Under the "Secondary" collation strength, string1 should be ordered before string2. Where string1 and string2 are compared on their secondary strength.

<1 hello
<2 héllo

BUT

If you have trailing spaces, like:

string string1 = "hello  "
string string2 = "héllo "

then the accented hello (string2) will be placed before string1. And, both are compared on their primary weight.

<1 héllo  
<1 hello 

Why does the unicode collation algorithm take into account the trailing spaces?

Is there some reason behind this?

3

There are 3 answers

0
Scott Russell On BEST ANSWER

Probably the best TP would be this.

You can try various option combinations with the ICU Collation Demo. (give "alternate=shifted" a try)

4
Random832 On

Because the space character has a primary collation weight of 0x0209. (reference Default Unicode Collation Element Table, search # SPACE)

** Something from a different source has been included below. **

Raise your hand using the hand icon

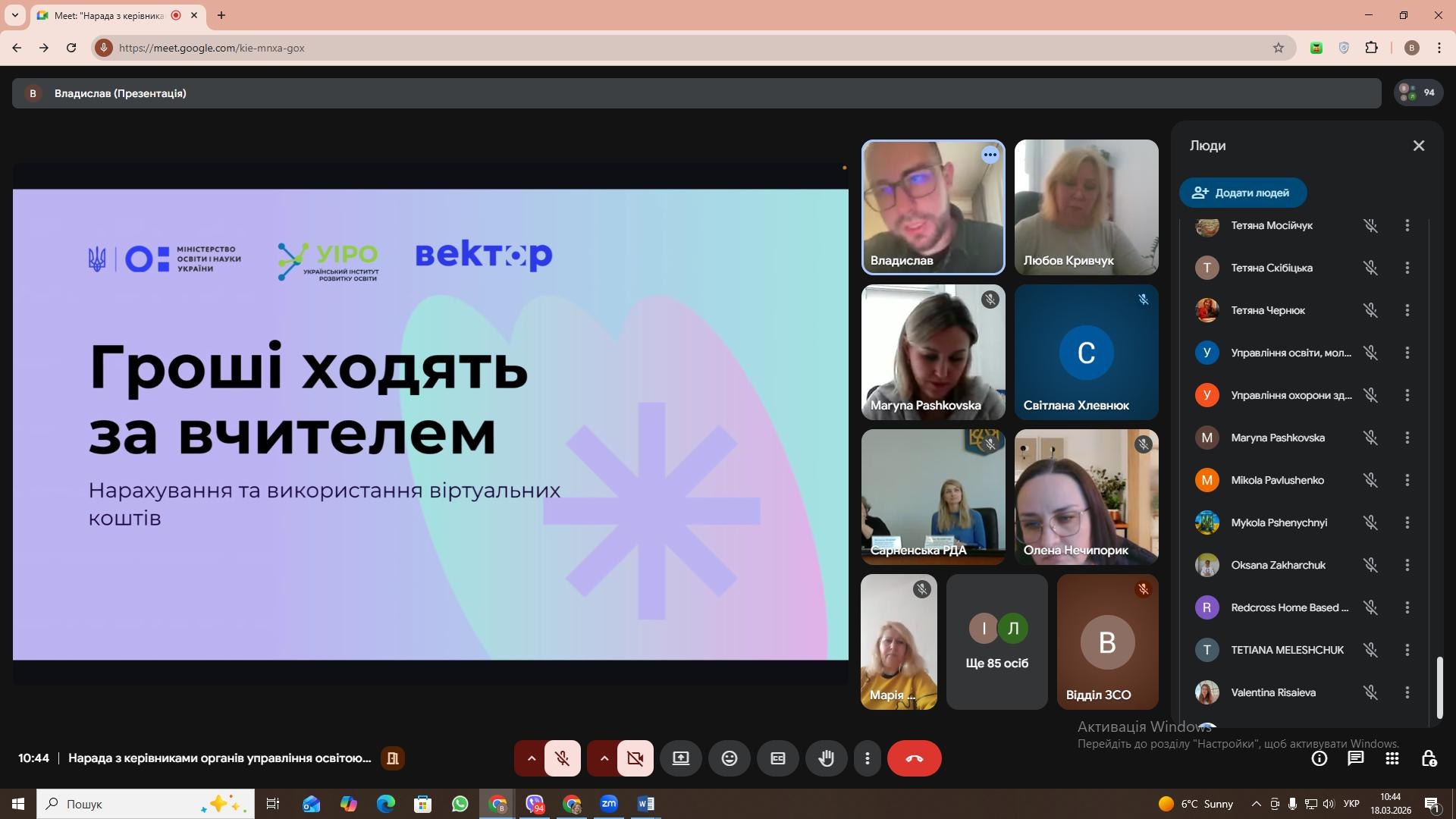tap(826, 758)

Spaces, trailing or not, are part of the string.

0
Trent Wood On

This is an old question but I'll answer for others in the future.

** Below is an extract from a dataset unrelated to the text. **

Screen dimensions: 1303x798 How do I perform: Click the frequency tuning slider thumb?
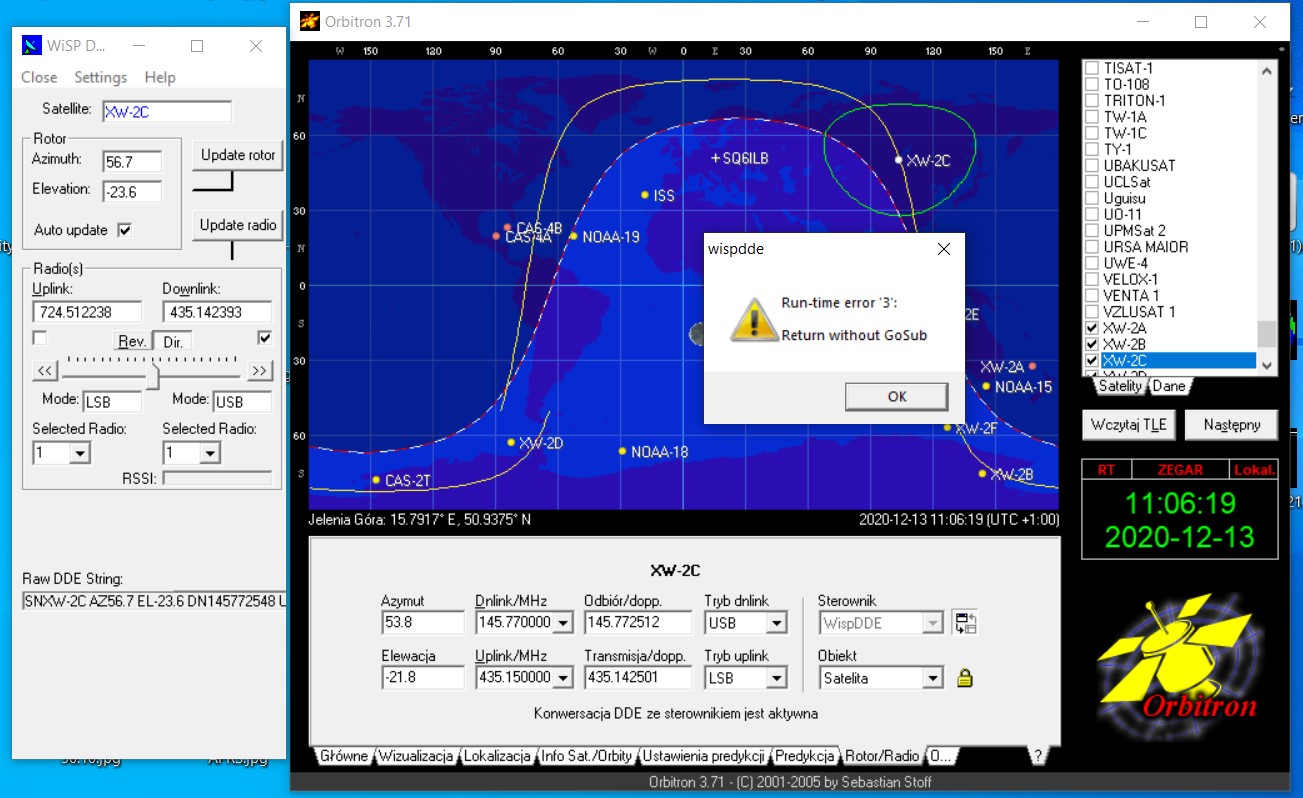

The original 'they' is the International Organization for Standardization, who published ISO-14651, a standard for collation of text in any encoding scheme but with a goal of supporting Unicode. This standard was largely implementation independent.

Then the Unicode Consortium published the Unicode Collation Algorithm, which is compatible with ISO-14651 but goes much farther in terms of implementation details.

Collation depends on language sorting rules and collation classes usually take locale as a parameter. The default sort order is defined in DUCET, as mentioned previously. If you use the ICU4J library it will be synchronized with DUCET.

The comparison algorithm is based on a minimum of 3 levels for compliance with ISO-14651. The levels are defined as follows.

  1. Base characters (e.g. a, b, c, d)
  2. Accents
  3. Case / Variants
  4. Punctuation
  5. Identical

Most characters are normalized before comparison. So an accented 'á' will be normalized to an 'a' for level-1 comparison. Level-2 is used as a tie-breaker.

The default rules are there for a reason but can be customized for individual use cases. Note that languages sort differently and sort order does not typically match the order in which characters appear in Unicode. Language sort order does not equal binary sort order.

Refer to the Unicode Collation Algorithm for a very detailed explanation.